How to Make Onboarding More Accessible

Published May 22, 2023

Onboarding is a necessary part of employment in every workplace. It is how you introduce new employees to the company, get them acquainted with procedures and policies, and set up expectations from the beginning to establish good working relationships. It is an essential part of the employment process, so you must ensure that it is accessible.

There are three major elements of onboarding accessibility to consider: in-person accessibility, virtual accessibility, and one-on-one accessibility. The approach for each of these may differ, but the result must be the same: equitable access to all employees, regardless of disability status. 

In-person accessibility

The most obvious thing to consider when looking at in-person accessibility is physical accessibility. The Americans With Disabilities Act, or ADA, has specific regulations you must follow to be accessible, so be sure you’re adhering to that. Things like wheelchair ramps, adequate space for wheelchairs, and accessible bathroom stalls are major considerations for in-person accessibility. 

You should also consider the accessibility of training sessions and meetings. Providing resources like sign language interpreters for employees with hearing disabilities and Braille versions of paperwork for employees with vision disabilities are just two of many options.

Research is vital. Implement as many resources as you can to be as accessible as possible. It is your responsibility as an employer to be welcoming and inclusive. That means ensuring accessibility, especially in person.

Virtual accessibility

Since the Covid-19 pandemic, many companies have shifted to partial or fully-virtual onboarding. This comes with its own accessibility needs. Though it removed some barriers for people with disabilities, who may find commuting and other aspects of on-site work

difficult, it also created some that employers must address. Ensuring all onboarding materials are accessible is your main priority for virtual onboarding. 

There are several ways to do this. First, ensure that any video content includes captions. Captions ensure that everything said on screen is translated for employees who have hearing disabilities. Also, use alt text for images so employees who use screen readers. Another good thing to do is to create audio transcripts for any audio on the page. Audio transcripts provide a text-based alternative to audio-based onboarding content.

Source data:
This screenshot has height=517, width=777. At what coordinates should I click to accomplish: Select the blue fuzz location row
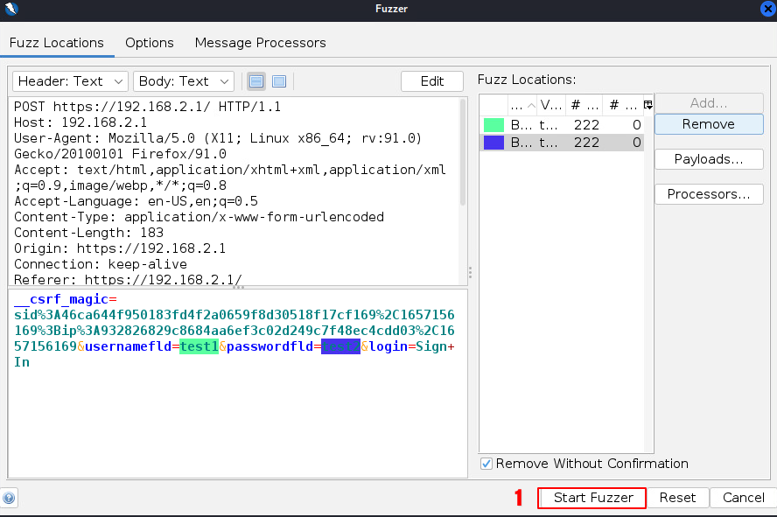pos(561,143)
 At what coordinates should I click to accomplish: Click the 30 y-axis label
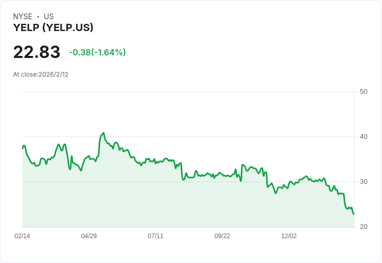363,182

* * *

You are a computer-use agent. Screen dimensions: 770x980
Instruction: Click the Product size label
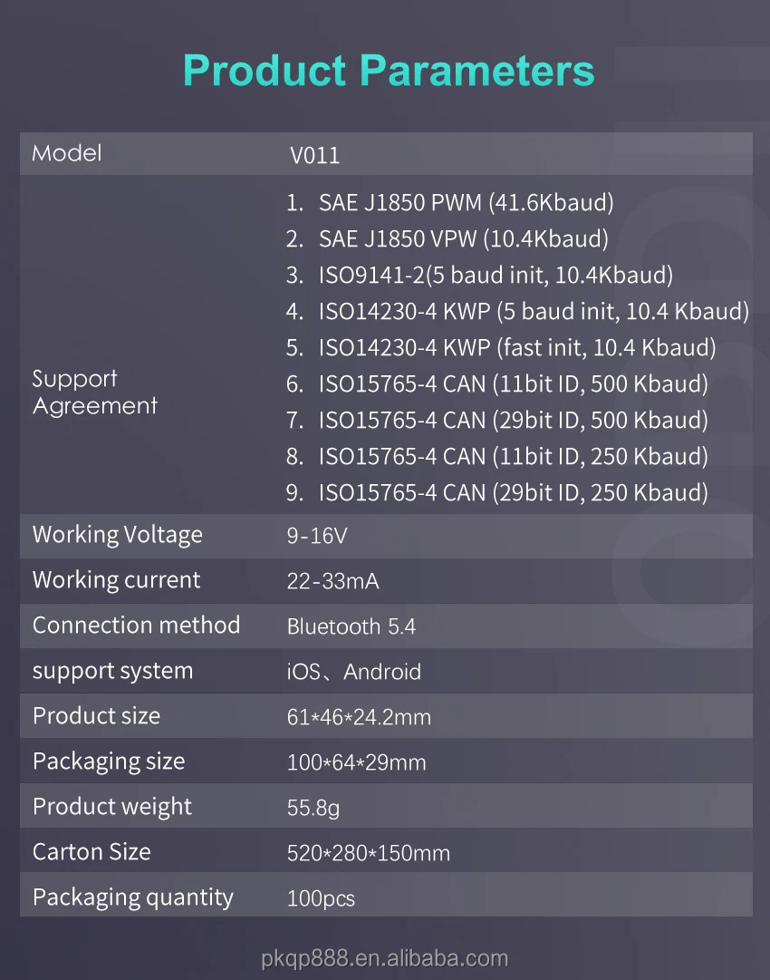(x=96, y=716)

Work instructions:
[A] According to the article on accessible onboarding, what are the three major elements of onboarding accessibility?
[B] Take the article on accessible onboarding further, starting right after its final sentence.

Answer list:
[A] In-person accessibility, virtual accessibility, and one-on-one accessibility.

[B]
These are only a few things you can do to ensure your virtual content is accessible to people with disabilities. Like with in-person accessibility, be sure to research and implement every accessibility feature possible to make virtual onboarding smooth and simple for employees with disabilities. Research is critical – don’t assume that one or two Google searches will tell you all you need to know.

One-on-one accessibility

One-on-one accessibility is different from in-person accessibility. One-on-one accessibility refers to the accessibility needs of an individual employee and how you work with them to provide accommodations. Besides ensuring that your workplace and materials are accessible, you must be open and willing to receive questions and requests and make corrections as necessary. 

You can stay ahead of the game by regularly running accessibility audits of your onboarding materials. These are usually run for websites to ensure that they comply with accessibility guidelines and standards, but you can adapt them to make sure your materials are also accessible, especially virtually. You can also keep yourself informed about the latest news and tools in accessibility by attending webinars and events to further your professional development and learn to create a safe space for your employees with disabilities. 

You should also make sure that your company as a whole is a safe space. Onboarding provides your new employee’s first impression of their new workplace. Is it a good one? Are their coworkers respectful, or do they make off-color jokes and comments? You can and should nip those in the bud by providing accessibility and disability awareness training for your staff regularly.


Onboarding is a critical and unavoidable part of becoming a new employee. Whether in-person or virtual, you must make it accessible for every employee. And you also must hold yourself accountable by furthering your knowledge and understanding and keeping your company a safe place for employees with disabilities.